Reviewed by Pierre Yves Saunier (Centre National de la Recherche Scientifique, Lyons, France)
Published on H-Urban (December, 1996)
This volume is part of a ten-volume project on European cities set up by the Centre de Cultura Contemporania de Barcelona (CCCB). A review of the Iberian work (1994) and a review on the French and Iberian volumes as part of the larger series will soon be published by H-Urban. So I have left aside, deliberately, any comparisons with the first volume on the Iberian Peninsula. Let's pretend, for the purpose of this review, that this volume is a detached one. And, indeed, the French editor Hachette has done all that it can to that end, keeping away from the cover all reference to the European series. A flower for market necessities, but in my opinion also a slap in the face of all those who devoted themselves to an international project. This poor attitude is enhanced by some minor typos and caption mistakes that a big multimedia editor should prevent.
But let's look at the book. The 38 authors, 10 cities, 336 pages, and more than 900 coloured illustrations in a volume covering more than two millennia of French urban history call for admiration. It takes us on a Tour de France through Paris, Rouen, Lille, Strasbourg, Lyon, Marseille, Montpellier, Toulouse, Bordeaux and Nantes that leaves the reader with gleaming memories and solid knowledge given by a concise and efficient text as well as by splendid contemporaneous engravings, plans or paintings, enriched by a huge number of thematic maps that were especially drawn for this volume by the CCCB cartographic team. Each city has been assigned to a town-coordinator who gathered a team (in six instances) or worked by himself (four cities), in connection with this CCCB team. The cartographers can sometimes be blamed for the difficulty of reading some maps presented in too similar colours to be perceived by the common eye, or some rare plans too small to be read (p. 211, no. 13), but its work raises respect and envy for our Spanish colleagues.
It was not possible before this atlas to have an easy access (or any access at all) to such a vast amount of mapped information about those ten large French towns, and this would be enough to make it an invaluable tool for each urban historian's library. But this is not all: the common guidelines given to the authors, and the huge cartographic work of the CCCB team allow the reader to compare different cities on different grounds, from topographic or morphologic features to demographic, electoral, or land-use patterns.

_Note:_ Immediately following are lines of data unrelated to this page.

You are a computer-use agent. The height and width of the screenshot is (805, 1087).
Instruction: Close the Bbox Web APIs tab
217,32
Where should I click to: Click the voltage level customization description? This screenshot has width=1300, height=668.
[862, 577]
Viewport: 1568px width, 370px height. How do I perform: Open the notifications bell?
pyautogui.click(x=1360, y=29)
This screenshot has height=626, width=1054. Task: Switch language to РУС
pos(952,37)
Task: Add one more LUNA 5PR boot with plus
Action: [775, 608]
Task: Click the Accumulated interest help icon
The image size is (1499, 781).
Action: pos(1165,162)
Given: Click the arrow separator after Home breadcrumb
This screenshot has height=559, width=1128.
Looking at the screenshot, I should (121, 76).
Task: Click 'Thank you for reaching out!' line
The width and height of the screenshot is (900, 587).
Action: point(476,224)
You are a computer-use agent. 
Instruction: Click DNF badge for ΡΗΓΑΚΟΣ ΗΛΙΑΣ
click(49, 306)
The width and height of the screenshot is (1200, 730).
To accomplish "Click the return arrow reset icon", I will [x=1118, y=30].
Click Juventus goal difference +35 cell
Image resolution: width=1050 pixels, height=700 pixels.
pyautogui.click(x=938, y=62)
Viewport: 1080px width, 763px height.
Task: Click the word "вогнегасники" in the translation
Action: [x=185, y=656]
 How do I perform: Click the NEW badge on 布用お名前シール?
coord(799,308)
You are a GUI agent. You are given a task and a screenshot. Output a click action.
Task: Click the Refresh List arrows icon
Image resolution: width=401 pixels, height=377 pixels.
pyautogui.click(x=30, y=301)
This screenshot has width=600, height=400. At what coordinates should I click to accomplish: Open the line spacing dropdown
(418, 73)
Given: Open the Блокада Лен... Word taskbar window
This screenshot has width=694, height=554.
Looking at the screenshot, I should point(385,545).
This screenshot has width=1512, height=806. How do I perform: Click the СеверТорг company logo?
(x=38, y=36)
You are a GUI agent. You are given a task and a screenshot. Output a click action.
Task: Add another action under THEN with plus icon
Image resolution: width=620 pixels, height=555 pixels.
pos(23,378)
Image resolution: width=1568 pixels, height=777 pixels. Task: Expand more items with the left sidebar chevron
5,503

This ten-fold portrait does not express all the richness of the book. It is preceded by an in-depth essay on the French urban system by Jean-Luc Pinol, the master builder of the volume. This dense, 23-page essay provides an overview of the twenty-five centuries-old system, that takes together more time-focused essays like that by Bernard Lepetit (author of Les villes dans la France moderne, 1740-1840, Albin Michel, 1988), who left us this spring and to whose memory this book is dedicated. It also completes them, with imaginative ideas like the police and welfare statistics for the nineteenth century, or the work around the administrative reform of 1926 that suppressed the administrative function of 106 French towns. This introduction is a synthetic piece, but worthy of interest by itself, supported by a constant interrogation about the significance, perception, and measurement of what is a system, with the problems of size, threshold, and site.
The end of the volume holds another surprise: even if the WWW sites could quickly make its use obsolete, the non-connected historian will certainly appreciate that someone strained himself to compile the population of 1,762 French cities from 1600 to 1990, using and completing the works of P. Bairoch, P. Batou, and J. Chevre (La population des villes europeennes de 800 a 1950, Droz, 1988) and of Georges Dupeux (Atlas historique de l'urbanisation de la France, Editions du CNRS, 1981).
In brief, this book makes the urban historian happy: one can easily imagine how it can be used for teaching and research. Charles Tilly asked what good was urban history: this atlas is an answer, even if not in the directions Tilly indicated. For what the book tells, it is a base to present history of cities in a way that neither the five volumes of Histoire de la France urbaine (directed by Georges Duby and edited by Le Seuil between 1980 and 1985) nor The making of urban Europe, 1000-1950 (Paul Hohenberg and Lynn Hollen Lees, Harvard University Press, 1985) allowed. But the volume is also food for thought for what it shows and allows us to reflect upon. A new companion on the basic books shelf, the one near our working desk.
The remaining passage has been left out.